Binnie lamented the current laws in place that allow people to continue to profit off fraudulent products. He said there should be better avenues for civil recourse, as well as criminal fraud prosecution.

“What they get away with is criminal,” he said. “These laws don’t properly define these things, and now we have to compete with this cheap honey.”

However, the North Carolina Beekeepers Association has a Certified Honey Producer Program and even maintains a database of apiaries and distributors that make the grade.

“That helps us to market our honey, because you know that we are agreeing to a standard,” Blanton said. “If that label’s on there, it’s guaranteed that it is what they say it is.”  

Crawford said he tries to determine what types of honey go into his jars by analyzing properties such as taste, color and thickness, as well as the time of year they’re harvested. However, he admitted that there is no way to know for sure. Blanton said consumers should be wary whenever they see any honey marketed as 100% sourwood — or 100% anything — considering it’s impossible to know where every bee in a hive is collecting pollen and nectar.

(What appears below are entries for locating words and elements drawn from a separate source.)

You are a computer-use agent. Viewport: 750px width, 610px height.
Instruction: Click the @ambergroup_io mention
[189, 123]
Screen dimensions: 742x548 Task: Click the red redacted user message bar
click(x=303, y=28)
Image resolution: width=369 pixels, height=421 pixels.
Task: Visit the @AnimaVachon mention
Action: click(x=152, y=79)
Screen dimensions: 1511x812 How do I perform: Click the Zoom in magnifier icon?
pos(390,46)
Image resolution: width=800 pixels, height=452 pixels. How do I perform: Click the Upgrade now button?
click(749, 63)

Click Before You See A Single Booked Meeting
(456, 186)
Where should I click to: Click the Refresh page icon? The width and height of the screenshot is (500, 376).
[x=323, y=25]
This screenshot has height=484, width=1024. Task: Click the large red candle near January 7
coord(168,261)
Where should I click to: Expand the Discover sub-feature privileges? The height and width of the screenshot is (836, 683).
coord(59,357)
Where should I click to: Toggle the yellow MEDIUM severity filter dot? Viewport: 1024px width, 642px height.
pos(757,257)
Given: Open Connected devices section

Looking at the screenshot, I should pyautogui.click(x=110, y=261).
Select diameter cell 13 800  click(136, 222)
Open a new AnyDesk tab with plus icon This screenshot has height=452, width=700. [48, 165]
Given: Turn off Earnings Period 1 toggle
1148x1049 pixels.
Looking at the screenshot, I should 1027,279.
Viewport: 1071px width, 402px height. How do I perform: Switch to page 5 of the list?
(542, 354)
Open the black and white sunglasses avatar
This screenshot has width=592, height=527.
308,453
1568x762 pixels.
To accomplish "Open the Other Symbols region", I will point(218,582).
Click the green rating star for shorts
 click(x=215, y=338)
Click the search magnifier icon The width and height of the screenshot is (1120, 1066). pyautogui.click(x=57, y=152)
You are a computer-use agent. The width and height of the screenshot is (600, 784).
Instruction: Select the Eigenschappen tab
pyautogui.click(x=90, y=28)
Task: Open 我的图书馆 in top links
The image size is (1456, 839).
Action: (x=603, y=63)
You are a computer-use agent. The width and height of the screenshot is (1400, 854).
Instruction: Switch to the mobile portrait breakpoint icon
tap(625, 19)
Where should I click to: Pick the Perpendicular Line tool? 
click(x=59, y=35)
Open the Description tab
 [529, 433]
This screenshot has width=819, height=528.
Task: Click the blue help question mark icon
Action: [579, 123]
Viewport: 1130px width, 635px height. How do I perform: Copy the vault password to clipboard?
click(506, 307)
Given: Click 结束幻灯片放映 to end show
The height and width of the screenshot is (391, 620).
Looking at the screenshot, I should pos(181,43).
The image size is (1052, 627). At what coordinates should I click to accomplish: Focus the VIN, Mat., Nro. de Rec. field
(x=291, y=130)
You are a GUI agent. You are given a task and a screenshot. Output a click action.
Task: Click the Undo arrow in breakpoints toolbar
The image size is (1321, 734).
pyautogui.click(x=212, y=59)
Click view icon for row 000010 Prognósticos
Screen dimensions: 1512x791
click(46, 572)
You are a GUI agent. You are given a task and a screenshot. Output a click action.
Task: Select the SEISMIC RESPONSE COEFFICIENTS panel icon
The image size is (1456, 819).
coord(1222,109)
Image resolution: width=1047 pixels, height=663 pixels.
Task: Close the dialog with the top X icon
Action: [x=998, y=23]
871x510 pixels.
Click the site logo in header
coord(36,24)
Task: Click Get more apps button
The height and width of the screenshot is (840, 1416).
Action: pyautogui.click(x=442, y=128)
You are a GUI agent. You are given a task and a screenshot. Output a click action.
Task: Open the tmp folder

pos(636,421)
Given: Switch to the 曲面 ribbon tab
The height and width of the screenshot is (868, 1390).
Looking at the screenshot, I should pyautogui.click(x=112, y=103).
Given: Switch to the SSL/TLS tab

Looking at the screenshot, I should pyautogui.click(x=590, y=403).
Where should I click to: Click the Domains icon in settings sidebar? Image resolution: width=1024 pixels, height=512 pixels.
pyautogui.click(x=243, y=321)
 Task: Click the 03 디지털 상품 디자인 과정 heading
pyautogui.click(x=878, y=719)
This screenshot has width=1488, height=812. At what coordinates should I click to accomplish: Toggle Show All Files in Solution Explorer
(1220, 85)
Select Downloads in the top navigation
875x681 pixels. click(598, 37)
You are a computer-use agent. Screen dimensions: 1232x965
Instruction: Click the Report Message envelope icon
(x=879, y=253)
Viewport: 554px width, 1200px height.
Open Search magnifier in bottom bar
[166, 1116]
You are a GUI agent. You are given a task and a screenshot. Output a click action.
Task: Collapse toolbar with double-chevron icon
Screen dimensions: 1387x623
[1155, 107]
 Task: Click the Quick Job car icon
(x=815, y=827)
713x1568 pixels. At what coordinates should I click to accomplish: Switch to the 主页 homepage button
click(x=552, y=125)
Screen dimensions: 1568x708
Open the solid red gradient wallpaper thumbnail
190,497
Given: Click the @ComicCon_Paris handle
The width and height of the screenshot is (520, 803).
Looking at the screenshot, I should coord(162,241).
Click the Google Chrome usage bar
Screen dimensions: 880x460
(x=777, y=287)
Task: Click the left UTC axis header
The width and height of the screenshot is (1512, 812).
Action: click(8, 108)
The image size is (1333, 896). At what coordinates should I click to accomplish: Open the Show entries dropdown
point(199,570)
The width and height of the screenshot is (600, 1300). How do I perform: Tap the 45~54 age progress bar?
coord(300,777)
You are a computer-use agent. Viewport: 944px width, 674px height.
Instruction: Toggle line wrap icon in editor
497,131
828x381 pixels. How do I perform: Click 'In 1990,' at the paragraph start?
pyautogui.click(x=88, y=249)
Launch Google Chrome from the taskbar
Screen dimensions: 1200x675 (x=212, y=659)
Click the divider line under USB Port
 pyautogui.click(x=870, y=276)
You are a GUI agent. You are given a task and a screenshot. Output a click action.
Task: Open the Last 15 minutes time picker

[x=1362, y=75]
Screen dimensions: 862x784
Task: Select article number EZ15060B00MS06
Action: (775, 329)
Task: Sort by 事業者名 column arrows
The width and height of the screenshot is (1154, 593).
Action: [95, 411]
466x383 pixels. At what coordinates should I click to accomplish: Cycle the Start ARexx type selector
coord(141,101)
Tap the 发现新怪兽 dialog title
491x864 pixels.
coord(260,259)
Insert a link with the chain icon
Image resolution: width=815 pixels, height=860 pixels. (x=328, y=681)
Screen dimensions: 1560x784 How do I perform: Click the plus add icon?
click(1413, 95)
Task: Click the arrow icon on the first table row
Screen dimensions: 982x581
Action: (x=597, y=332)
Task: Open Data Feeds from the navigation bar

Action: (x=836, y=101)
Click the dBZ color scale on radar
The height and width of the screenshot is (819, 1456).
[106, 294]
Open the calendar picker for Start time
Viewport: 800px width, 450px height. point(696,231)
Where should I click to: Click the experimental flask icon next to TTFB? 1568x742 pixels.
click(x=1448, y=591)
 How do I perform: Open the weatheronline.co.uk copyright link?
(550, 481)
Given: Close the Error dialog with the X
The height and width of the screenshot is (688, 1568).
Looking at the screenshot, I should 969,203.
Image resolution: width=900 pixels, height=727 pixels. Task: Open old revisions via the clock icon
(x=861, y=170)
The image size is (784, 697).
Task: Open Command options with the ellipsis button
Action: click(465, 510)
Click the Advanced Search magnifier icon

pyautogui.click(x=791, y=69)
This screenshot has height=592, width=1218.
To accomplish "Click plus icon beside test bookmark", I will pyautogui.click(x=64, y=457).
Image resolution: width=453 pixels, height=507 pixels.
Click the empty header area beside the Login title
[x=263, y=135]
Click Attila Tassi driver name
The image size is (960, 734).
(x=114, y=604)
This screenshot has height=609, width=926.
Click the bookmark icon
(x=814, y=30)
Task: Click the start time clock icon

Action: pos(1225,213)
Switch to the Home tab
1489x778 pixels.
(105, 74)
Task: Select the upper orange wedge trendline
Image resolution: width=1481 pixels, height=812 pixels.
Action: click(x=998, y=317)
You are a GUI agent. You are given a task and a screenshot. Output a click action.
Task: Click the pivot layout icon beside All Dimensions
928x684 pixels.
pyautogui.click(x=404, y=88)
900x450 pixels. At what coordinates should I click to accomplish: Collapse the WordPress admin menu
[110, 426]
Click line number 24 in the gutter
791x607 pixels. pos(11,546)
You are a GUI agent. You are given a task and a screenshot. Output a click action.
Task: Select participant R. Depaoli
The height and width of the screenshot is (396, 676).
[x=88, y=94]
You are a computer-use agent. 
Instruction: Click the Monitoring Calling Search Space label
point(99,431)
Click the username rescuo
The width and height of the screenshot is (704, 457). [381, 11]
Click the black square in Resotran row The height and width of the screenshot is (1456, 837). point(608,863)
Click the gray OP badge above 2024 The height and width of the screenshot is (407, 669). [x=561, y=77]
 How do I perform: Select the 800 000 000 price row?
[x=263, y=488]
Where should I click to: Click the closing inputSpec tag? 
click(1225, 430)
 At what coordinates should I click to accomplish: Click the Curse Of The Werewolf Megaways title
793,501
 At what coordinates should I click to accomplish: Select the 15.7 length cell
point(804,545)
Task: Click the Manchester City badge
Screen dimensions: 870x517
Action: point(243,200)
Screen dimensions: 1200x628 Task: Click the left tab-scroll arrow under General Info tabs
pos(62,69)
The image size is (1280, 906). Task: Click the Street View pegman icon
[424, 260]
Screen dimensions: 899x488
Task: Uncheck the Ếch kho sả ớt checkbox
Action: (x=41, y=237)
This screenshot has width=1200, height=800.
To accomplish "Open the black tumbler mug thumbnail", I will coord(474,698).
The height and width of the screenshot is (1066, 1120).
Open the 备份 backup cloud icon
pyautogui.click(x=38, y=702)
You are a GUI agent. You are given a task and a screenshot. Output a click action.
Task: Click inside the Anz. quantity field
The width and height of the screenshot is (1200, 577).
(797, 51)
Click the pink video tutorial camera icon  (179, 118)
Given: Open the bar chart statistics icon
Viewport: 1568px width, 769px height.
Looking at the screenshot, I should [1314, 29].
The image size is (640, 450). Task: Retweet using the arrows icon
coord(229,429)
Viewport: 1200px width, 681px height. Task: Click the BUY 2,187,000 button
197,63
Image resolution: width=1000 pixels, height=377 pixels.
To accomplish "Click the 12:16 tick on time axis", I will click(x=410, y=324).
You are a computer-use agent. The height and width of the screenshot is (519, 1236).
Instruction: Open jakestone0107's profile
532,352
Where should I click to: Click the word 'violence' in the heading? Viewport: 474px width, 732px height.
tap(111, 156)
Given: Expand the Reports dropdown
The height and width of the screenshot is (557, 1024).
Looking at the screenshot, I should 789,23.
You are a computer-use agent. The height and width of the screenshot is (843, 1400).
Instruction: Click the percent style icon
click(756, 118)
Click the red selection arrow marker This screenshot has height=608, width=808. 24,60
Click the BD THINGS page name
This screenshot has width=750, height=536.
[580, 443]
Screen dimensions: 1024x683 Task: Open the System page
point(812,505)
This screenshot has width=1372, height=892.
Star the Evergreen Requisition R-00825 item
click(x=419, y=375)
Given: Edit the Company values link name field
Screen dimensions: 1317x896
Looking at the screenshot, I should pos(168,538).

 “I never market my honey as 100% any particular flora,” he said. “I just say ‘mountain honey.’” 

The methods of testing honey include pollen analysis to determine the origin of the honey as well as nuclear magnetic resonance imaging, which can identify what sugars may be present based on the number of carbon isotopes. Newer analyses can determine if the bees gathering the honey have been given antibiotics or may have been exposed to pesticides. The nearest testing lab is at a U.S. Department of Agriculture facility in Gastonia that is funded by user fees, meaning beekeepers and distributors have to come out of pocket to prove or verify that their products are the real deal.

All the beekeepers interviewed for this story recommended that aspiring beekeepers join a local club to improve their knowledge and skills while also testing their products frequently. Zachary and Binnie added that if consumers want to do what they can to make sure they’re buying and consuming real honey, they should come to know local beekeepers and buy directly from them. Basically, everyone should know exactly where their product is coming from.

“I invite my customers out all the time,” Zachary said. “I try to educate people who buy from me, so they know they’re getting real honey, and once you start doing that, you can taste the difference.”